» ENTRIES SUPPLIED

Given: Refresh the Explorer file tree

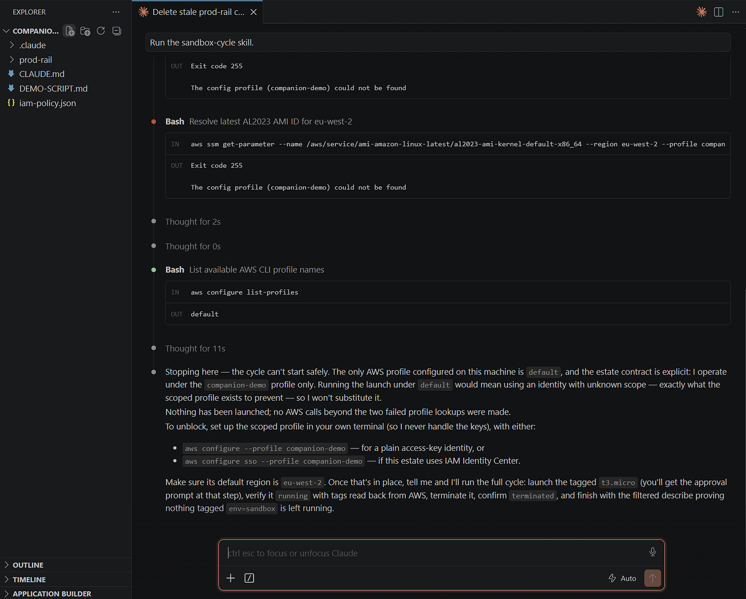Looking at the screenshot, I should click(101, 31).
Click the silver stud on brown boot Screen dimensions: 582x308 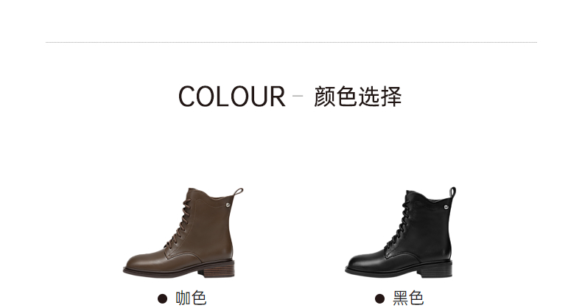click(227, 203)
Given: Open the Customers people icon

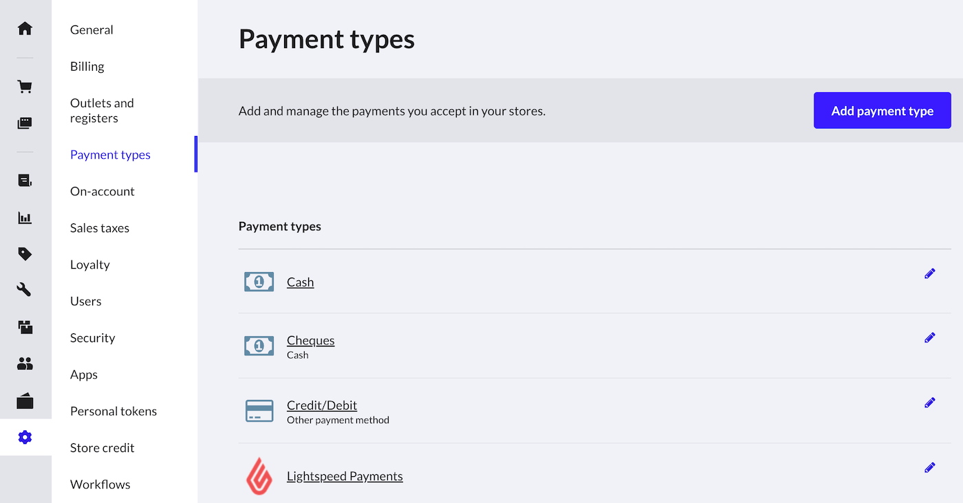Looking at the screenshot, I should pyautogui.click(x=25, y=364).
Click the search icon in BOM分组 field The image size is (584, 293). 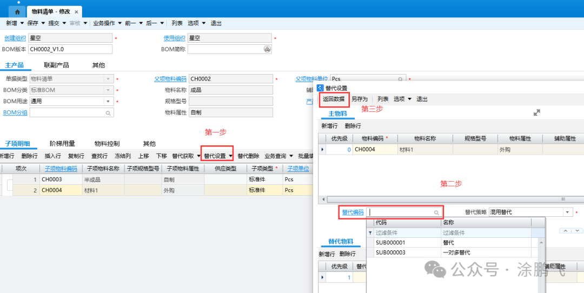tap(108, 113)
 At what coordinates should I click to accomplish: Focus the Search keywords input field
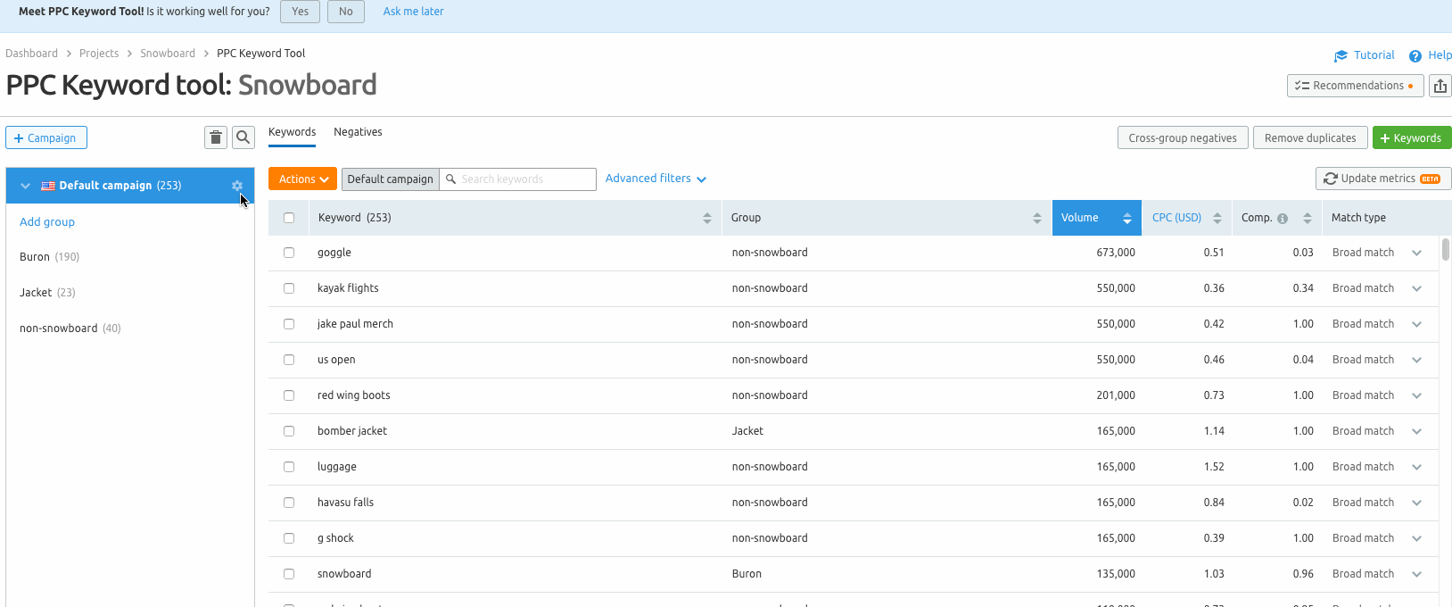pyautogui.click(x=524, y=179)
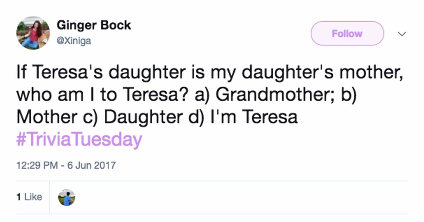424x222 pixels.
Task: Click the word "Like" beside the count
Action: coord(33,197)
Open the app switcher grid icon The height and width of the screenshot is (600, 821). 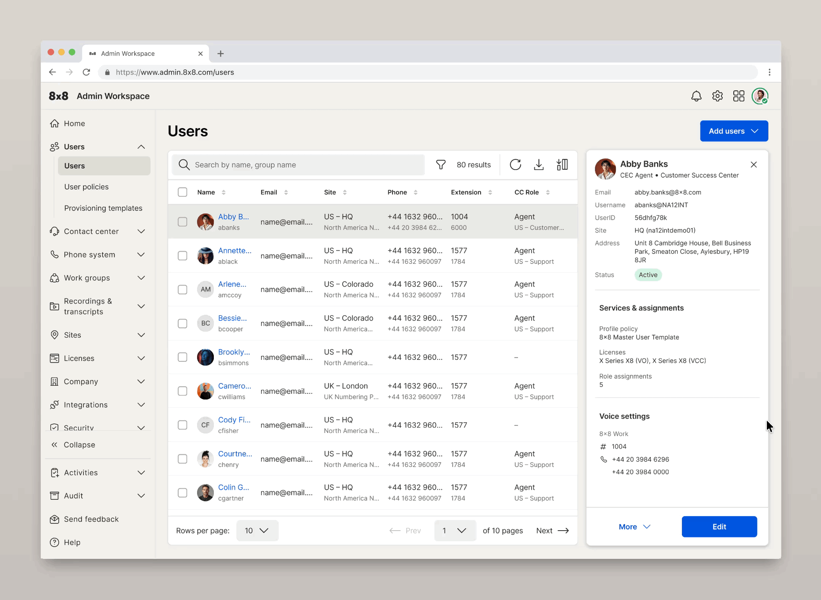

» WHAT YOU SHOULD DO
List the lines between the line containing "At what coordinates" and the end of the entries, inclusive, as a numbered list, skipping any blank lines. Leave the pictures out of the answer.

» EXPECTED ANSWER
1.  At what coordinates should I click to accomplish: Focus the Search keywords input field
2. pyautogui.click(x=524, y=179)
3. 424x222 pixels.
4. Task: Click the word "Like" beside the count
5. Action: coord(33,197)
6. Open the app switcher grid icon The height and width of the screenshot is (600, 821). 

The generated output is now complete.